Show that $T \mathbb{R}^n$ is diffeomorphic to $\mathbb{R}^{2n}$

Question

$T \mathbb{R}^n$ is the tangent bundle to $\mathbb{R}^n$. How do I show that is is diffeomorphic to $\mathbb{R}^{2n}$? I know that there is an isomorphism (and therefore a diffeomorphism) between $\mathbb{R}^n$ and $T_p \mathbb{R}^n$, can I conclude from here, using the fact that $TM$ is the disjoint union of all $T_pM$s?

Alternatively: I know that, if $M$ is an $n$-dimensional differentiable manifold, then $TM$ is a $2n$-dimensional differentiable manifold. I have seen the construction given in Warner, Foundations of Differentiable Manifolds and Lie Groups, page 19, complete with proof.

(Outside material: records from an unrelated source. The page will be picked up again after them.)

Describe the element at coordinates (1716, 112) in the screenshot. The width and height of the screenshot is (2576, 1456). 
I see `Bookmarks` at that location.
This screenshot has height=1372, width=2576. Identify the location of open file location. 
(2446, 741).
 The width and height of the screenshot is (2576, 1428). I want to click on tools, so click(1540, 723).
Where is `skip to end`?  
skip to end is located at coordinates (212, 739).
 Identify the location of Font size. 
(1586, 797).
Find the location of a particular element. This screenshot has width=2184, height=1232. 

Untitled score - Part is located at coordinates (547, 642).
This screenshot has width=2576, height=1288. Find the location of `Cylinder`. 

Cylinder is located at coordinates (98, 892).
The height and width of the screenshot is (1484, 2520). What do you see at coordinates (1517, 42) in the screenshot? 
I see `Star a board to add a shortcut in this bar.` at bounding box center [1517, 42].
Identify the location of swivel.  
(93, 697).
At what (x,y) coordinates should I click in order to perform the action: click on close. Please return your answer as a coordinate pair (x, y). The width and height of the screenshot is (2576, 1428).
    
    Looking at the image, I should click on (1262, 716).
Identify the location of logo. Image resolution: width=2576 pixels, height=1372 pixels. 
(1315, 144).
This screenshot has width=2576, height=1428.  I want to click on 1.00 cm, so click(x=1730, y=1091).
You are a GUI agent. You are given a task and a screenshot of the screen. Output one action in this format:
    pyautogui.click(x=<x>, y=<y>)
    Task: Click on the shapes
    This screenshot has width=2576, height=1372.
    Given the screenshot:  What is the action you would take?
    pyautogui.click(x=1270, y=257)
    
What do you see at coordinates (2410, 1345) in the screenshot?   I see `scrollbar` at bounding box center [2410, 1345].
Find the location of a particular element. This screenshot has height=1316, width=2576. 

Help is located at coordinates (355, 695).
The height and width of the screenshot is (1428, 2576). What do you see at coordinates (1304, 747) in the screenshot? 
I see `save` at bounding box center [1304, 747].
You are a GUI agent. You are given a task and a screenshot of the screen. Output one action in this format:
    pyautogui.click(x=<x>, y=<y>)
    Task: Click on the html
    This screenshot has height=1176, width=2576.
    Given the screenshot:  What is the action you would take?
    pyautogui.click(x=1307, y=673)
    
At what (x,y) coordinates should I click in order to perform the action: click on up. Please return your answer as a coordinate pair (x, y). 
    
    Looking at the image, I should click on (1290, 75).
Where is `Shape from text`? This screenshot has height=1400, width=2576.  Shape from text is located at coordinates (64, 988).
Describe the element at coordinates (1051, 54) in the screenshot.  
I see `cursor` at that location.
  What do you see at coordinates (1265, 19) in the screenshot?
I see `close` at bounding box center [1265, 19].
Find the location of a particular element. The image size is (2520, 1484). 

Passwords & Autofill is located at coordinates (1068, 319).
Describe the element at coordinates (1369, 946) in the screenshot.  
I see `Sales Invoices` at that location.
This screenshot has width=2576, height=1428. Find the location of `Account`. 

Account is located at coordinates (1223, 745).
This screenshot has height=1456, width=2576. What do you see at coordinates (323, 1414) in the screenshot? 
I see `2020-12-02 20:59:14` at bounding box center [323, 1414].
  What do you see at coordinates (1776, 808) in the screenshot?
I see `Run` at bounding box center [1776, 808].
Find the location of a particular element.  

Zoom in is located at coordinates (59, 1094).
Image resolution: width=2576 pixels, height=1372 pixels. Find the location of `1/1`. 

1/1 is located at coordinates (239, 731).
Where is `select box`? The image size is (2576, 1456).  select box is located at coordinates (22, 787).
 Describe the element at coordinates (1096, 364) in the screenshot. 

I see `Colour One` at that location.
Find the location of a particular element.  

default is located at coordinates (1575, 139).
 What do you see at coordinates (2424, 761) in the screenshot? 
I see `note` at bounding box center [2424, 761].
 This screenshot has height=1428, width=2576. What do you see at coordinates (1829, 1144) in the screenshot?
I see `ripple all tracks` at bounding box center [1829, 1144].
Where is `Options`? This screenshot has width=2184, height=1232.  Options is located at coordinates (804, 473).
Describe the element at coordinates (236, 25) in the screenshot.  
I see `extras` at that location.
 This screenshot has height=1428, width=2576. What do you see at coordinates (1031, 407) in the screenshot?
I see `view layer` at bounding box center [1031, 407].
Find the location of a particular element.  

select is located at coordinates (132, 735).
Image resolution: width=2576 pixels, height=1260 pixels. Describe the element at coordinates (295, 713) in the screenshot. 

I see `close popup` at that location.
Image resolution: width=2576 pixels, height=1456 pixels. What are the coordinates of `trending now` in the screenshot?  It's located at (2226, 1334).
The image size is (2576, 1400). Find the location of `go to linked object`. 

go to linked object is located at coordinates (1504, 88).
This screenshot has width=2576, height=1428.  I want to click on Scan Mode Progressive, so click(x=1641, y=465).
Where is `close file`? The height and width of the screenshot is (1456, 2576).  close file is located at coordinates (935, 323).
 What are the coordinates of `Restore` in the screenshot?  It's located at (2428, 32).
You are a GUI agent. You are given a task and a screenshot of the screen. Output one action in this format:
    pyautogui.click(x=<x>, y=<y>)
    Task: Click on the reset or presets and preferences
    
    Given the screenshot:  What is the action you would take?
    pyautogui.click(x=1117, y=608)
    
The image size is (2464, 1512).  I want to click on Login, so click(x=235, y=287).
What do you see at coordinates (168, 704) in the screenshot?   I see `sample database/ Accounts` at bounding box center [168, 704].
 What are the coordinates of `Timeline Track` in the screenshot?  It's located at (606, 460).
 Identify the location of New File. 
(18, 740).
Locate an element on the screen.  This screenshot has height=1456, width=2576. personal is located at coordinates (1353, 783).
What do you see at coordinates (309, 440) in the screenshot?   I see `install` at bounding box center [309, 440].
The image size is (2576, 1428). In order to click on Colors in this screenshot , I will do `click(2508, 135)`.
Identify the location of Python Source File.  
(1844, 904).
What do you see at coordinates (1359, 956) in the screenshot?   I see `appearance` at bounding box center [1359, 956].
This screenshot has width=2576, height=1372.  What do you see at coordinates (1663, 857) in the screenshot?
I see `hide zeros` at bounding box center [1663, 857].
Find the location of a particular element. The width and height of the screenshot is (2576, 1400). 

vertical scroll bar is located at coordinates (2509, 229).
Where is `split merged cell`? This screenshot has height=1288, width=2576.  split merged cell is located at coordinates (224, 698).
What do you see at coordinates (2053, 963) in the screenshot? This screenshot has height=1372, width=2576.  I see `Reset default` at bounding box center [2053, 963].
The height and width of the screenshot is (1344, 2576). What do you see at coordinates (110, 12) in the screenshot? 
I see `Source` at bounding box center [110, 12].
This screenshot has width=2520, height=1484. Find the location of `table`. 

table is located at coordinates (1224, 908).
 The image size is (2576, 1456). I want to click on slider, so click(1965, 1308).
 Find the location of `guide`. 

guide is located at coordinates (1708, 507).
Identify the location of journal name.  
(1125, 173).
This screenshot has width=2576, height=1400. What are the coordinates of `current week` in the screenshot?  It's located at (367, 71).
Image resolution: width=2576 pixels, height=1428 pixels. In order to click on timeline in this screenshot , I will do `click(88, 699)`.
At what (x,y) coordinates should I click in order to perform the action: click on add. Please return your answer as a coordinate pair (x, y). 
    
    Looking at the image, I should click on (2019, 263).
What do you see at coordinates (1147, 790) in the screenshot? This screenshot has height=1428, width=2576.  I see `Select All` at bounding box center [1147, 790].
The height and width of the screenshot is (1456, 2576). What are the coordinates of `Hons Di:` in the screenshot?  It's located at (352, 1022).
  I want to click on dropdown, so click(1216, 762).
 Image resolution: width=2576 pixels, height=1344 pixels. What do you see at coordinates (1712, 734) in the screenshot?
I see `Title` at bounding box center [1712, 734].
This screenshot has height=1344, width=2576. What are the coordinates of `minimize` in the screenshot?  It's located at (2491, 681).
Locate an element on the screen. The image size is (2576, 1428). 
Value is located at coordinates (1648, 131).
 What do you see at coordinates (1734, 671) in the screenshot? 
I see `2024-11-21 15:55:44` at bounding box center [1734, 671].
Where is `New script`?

It really shouldn't be hard to explicitely construct the diffeomorphism, but I'm struggling for ideas.

Answer 1

If $M$ is an $n$-dimensional manifold defined by the atlas $(U_i,f_i:U_i\rightarrow\mathbb{R}^n)_{i\in I}$ then $TM$ is the manifold defined by $(U_i\times\mathbb{R}^n,g_i)$ where $g_i(x,y)=f_i\circ f_j^{-1}(x), d(f_i\circ f_j^{-1})_{f_j(x)}(y))$. $\mathbb{R}^n$ is an $n$-dimensional manifold defined by the chart $(\mathbb{R}^n, Id_{\mathbb{R}^n})$, therefore $T\mathbb{R}^n$ is defined by the chart $(\mathbb{R}^n\times\mathbb{R}^n, Id_{\mathbb{R}^{2n}})$.

Answer 2

Going by Lee's definition, the tangent bundle is, by definition, disjoint union of all $T_pM $s.
Let $(U,\phi)$ be in atlas of M. Define map $f: \pi^{-1}(U) \rightarrow R^{2n} $ as $$f\Bigg(v^i|\frac{\partial}{\partial x^i}\Bigg|_p \Bigg)=(p,v) $$ Now write down the inverse of $f$ and observe that it is a bijection. Now write down the map $ id\circ f\circ\phi^{-1}$. This should in fact turn out to be identity map.